Your output should be everything below from the line containing "This screenshot has width=1408, height=712." down to the line containing "the MOB guild", both ends included, copied exactly, with pictures left out.

**INPUT DATA:**
---
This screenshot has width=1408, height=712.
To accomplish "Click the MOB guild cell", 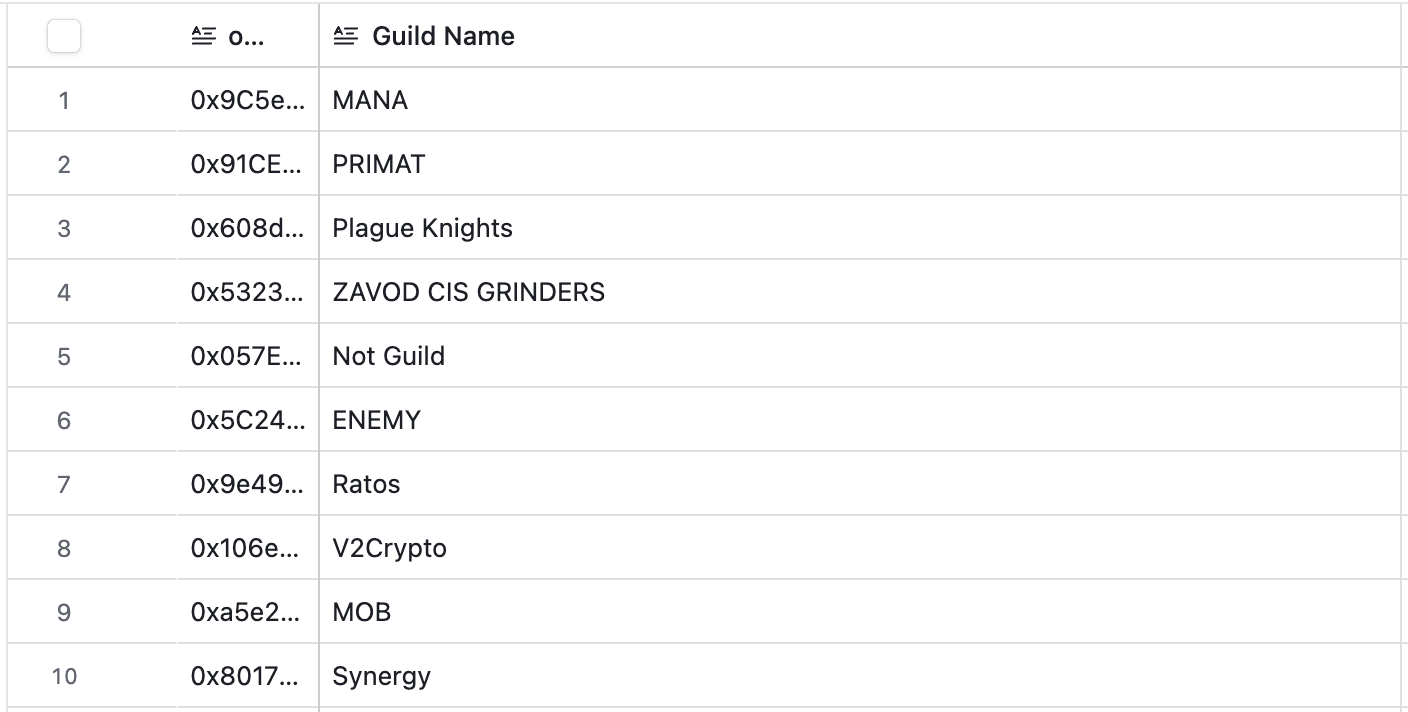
---
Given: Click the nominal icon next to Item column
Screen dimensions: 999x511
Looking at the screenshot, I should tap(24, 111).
---
**EXPECTED ANSWER:**
This screenshot has width=1408, height=712.
To accomplish "Click the MOB guild cell", 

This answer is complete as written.